A Dandy

A Dandy

c. 1910
Publisher No.: 
29
1910-1920
14.00x
8.95cm

"I was carried to and from the hall in a primitive conveyance, called a “dandy”; it consists of a bit of canvas, fastened stoutly to an oblong frame of wood, terminating in a short pole at either end," writes Margaretta Catherine Reynolds, author of the fine memoir At home in India ; or Tâza-be-Tâza (1903). "The canvas forms a kind of hammock, in which one sits, being carried by the poles on the shoulders of two bearers, four of whom accompany each dandy; this mode of locomotion being by no means unpleasant."

Another point of view, as Clare Danes notes in the book Transcultural Encounters in the Himalayan Borderlands (2017) writing about precisely this Paar postcard, refers to Saloni Mathur as seeing in "the white woman carried aloft in a dandy by local men, the 'natives' are literally the bearers of European civilisation embodied, in this instance, in female form" (p. 100).

The word dandy itself, according to Hobson-Jobson, has multiple meanings, from a boatman in Gangetic rivers, with an origin in the Bengali dand, 'a staff or oar,' to a type of ascetic who carries a small wand or Dand.
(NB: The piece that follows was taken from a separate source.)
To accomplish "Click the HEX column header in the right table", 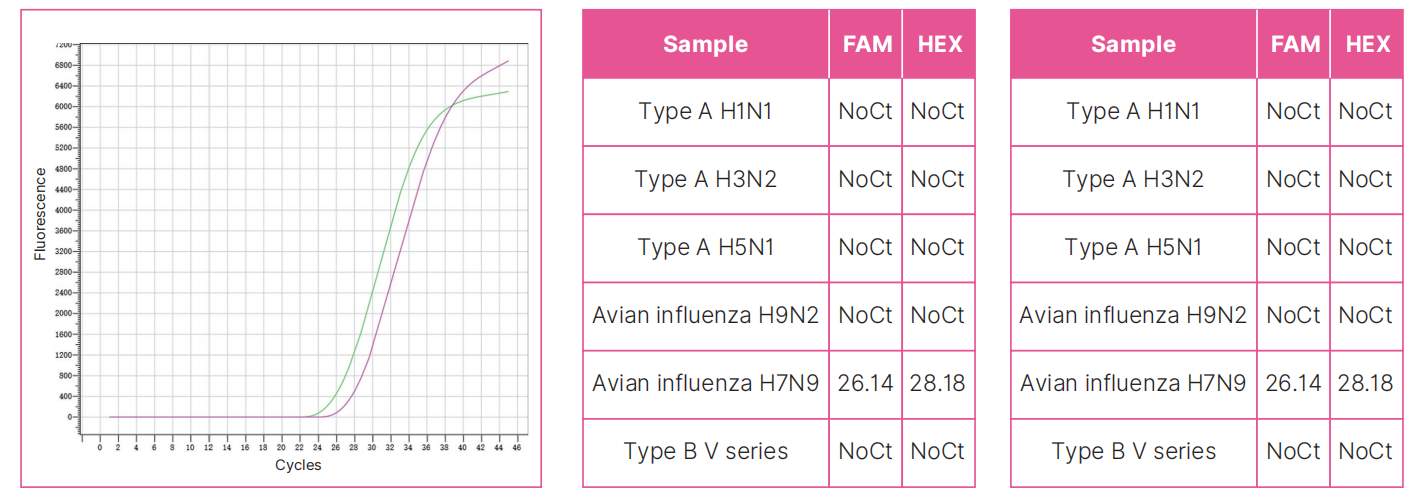I will point(1367,44).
For a third meaning, the dandy pictured here, they write: "Same spelling, and same etymology. A kind of vehicle used in the Himālaya, consisting of a strong cloth slung like a hammock to a bamboo staff, and carried by two (or more) men. The traveller can either sit sideways, or lie on his back. It is much the same as the Malabar muncheel (q.v.), [and P. della Valle describes a similar vehicle which he says the Portuguese call Rete (Hak. Soc. i. 183)]. [1875. -- "The nearest approach to travelling in a dandi I can think of, is sitting in a half-reefed top-sail in a storm, with the head and shoulders above the yard."-<-> Wilson, Abode of Snow, 103." (p. 296). One stick, many worlds.